Why is this important?
Right now, Website Accessibility is something that is often overlooked by companies, and this mistake can lead to big problems. Emola shared that currently, 70% of websites are not accessible, but about 25% of adults in America have a disability. Website Accessibility falls under the Americans with Disabilities Act (ADA), under Title III where it states that “Services to the general public cannot exclude people who happen to have disabilities”. Because many individuals overlook this, there were 2,258 lawsuits filed for website accessibility alone in 2018, which is up from 814 in 2017. Furthermore, if a website is inaccessible, it can result in the loss of $645 billion in revenue annually.
What can I do?
Throughout the presentation, Emola emphasized that “a few snippets of code can make all the difference”. This issue may seem daunting, but with the right knowledge and tools, it’s an easy fix, and one that could save you and your business a lot of money.

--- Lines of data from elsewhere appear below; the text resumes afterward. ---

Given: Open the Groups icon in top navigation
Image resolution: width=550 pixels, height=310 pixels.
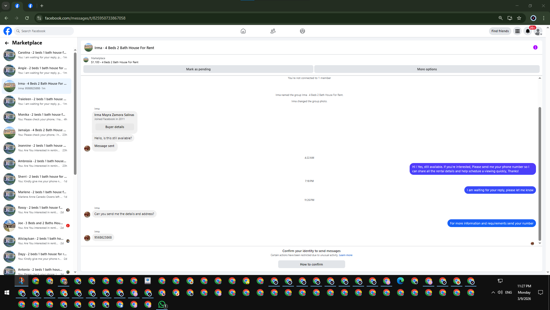Looking at the screenshot, I should (x=302, y=31).
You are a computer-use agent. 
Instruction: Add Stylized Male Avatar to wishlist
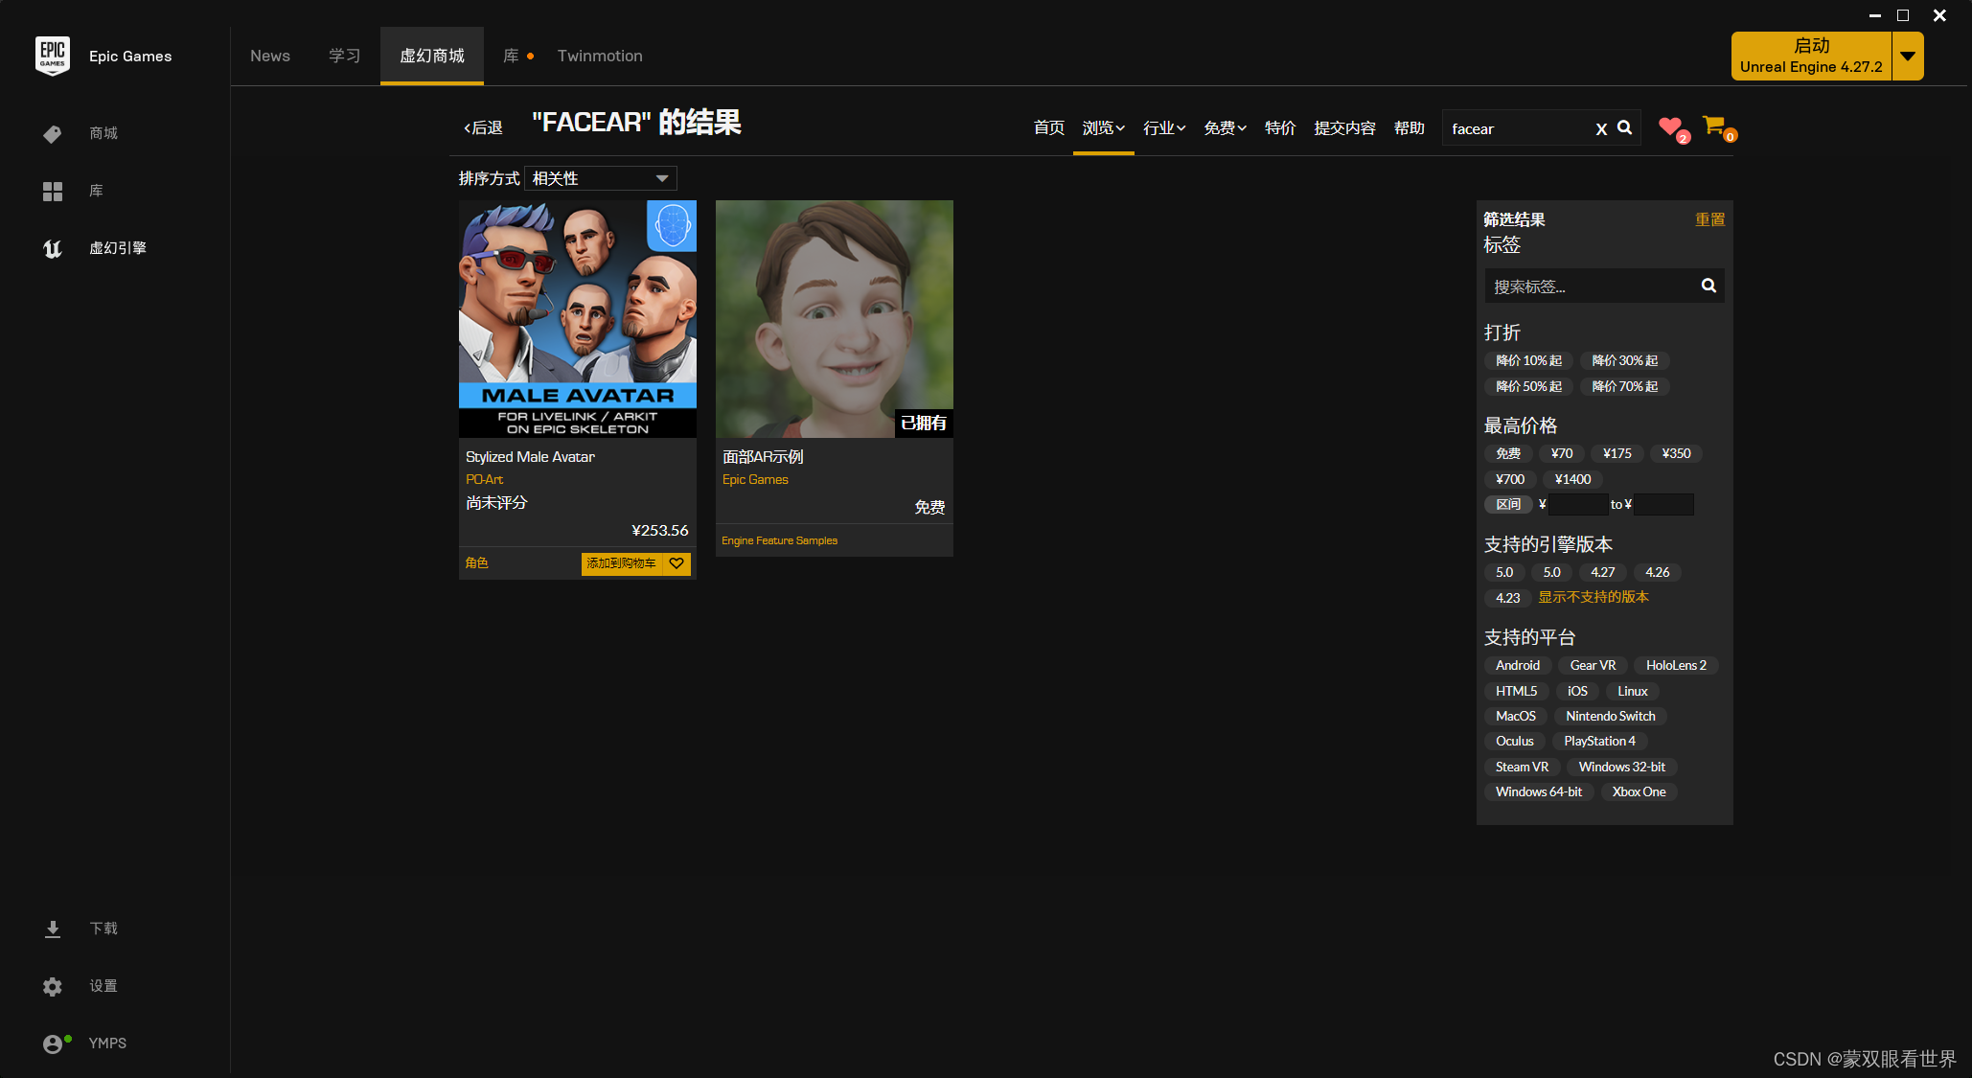pos(676,563)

A good first step is to become familiar with the World Content Accessibility Guidelines (WCAG), as well as the Web Accessibility Initiative.You can also try it for yourself! See if your own website, or some of your favorite sites to visit, are accessible. You can do this by unplugging your mouse and navigating to a page using only tab/shift+tab or arrow keys. This simulates how someone who could not use a mouse would navigate a page. You can also download a screen reader to gain a better understanding of what it’s like to use one. The time for website accessibility is now, because once it becomes a legal requirement, all websites will be required to be accessible. Take it upon yourself to stay educated and put yourself in the shoes of someone with a disability who may be accessing your website.